**Data supplied:**
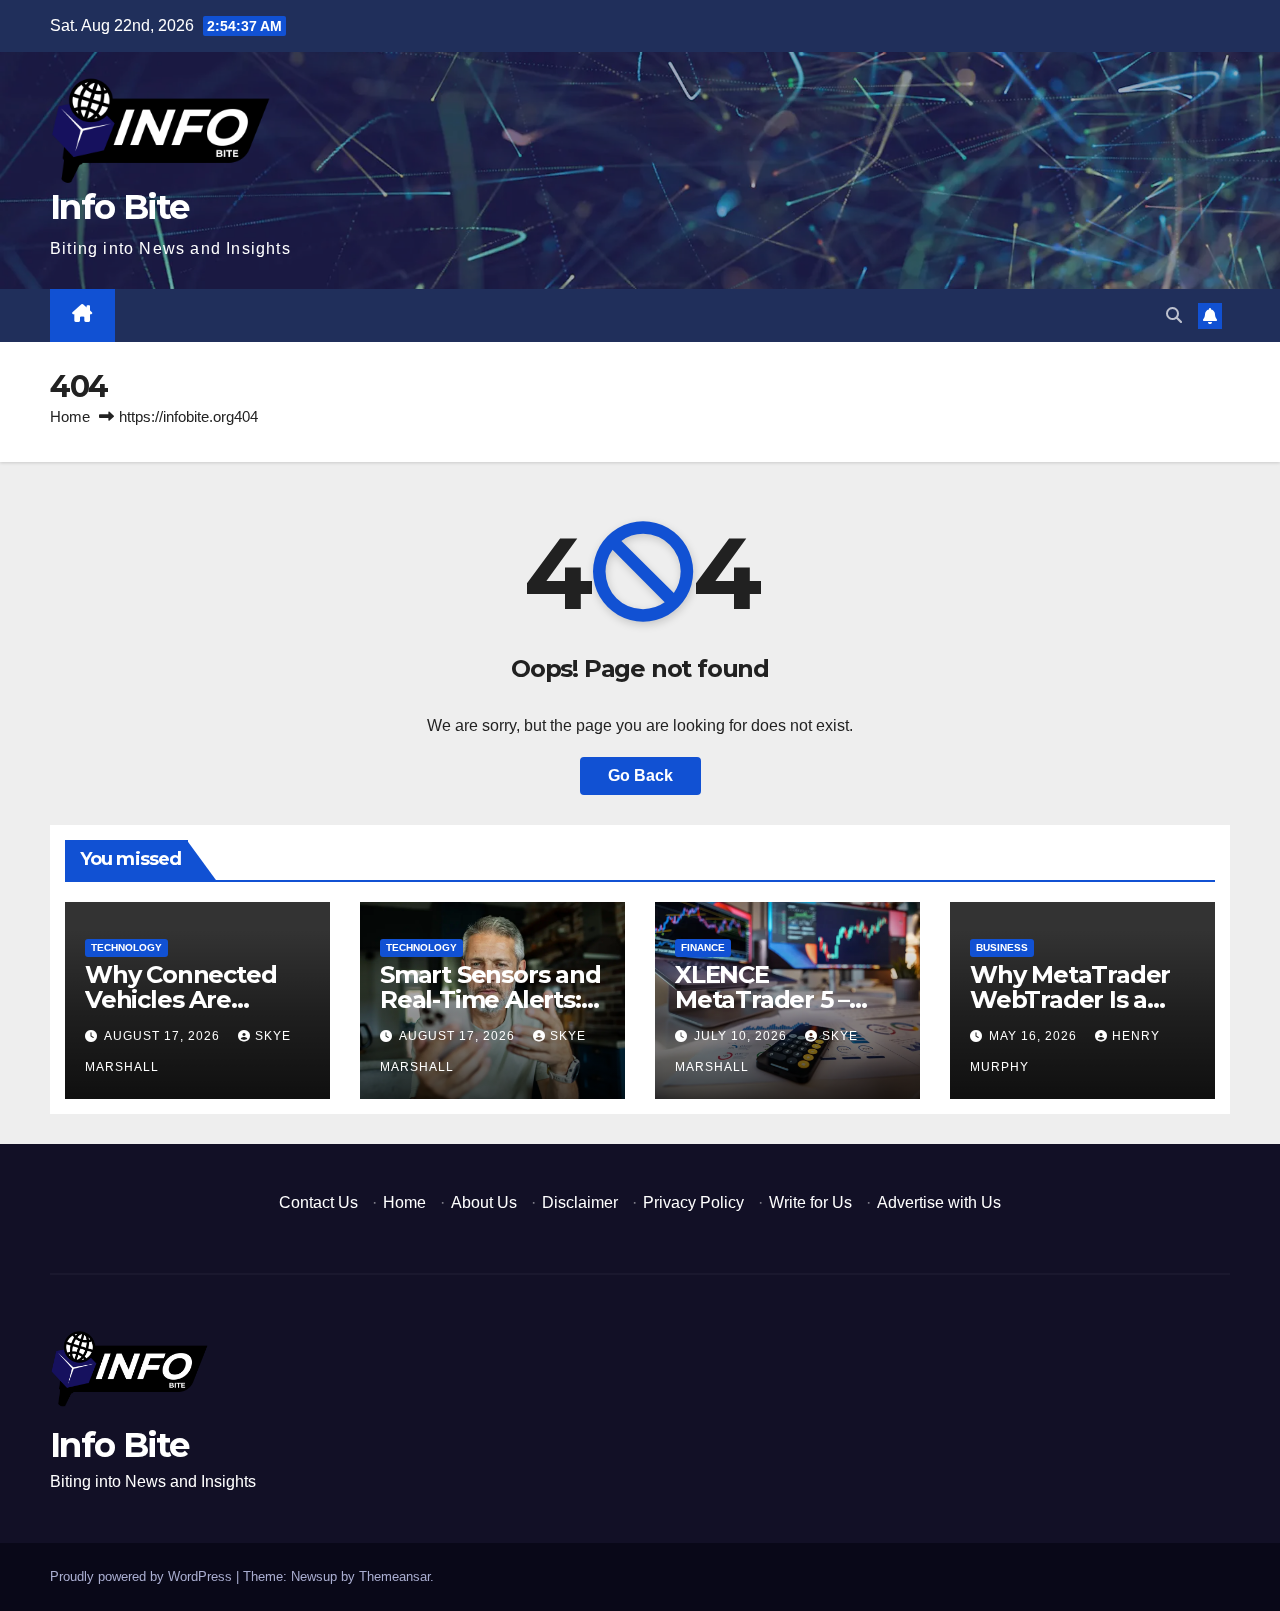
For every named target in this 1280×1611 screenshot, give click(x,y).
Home (70, 416)
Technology (126, 947)
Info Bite (119, 207)
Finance (703, 947)
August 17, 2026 (164, 1036)
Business (1002, 947)
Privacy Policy (693, 1202)
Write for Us (810, 1202)
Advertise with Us (939, 1202)
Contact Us (318, 1202)
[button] (1174, 315)
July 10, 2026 (742, 1036)
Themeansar (394, 1576)
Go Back (640, 775)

**Task directions:** Every entry above should be returned exactly, with no images included.

**Reply:**
For every named target in this 1280×1611 screenshot, give click(x,y).
Home (70, 416)
Technology (126, 947)
Info Bite (119, 207)
Finance (703, 947)
August 17, 2026 (164, 1036)
Business (1002, 947)
Privacy Policy (693, 1202)
Write for Us (810, 1202)
Advertise with Us (939, 1202)
Contact Us (318, 1202)
[button] (1174, 315)
July 10, 2026 (742, 1036)
Themeansar (394, 1576)
Go Back (640, 775)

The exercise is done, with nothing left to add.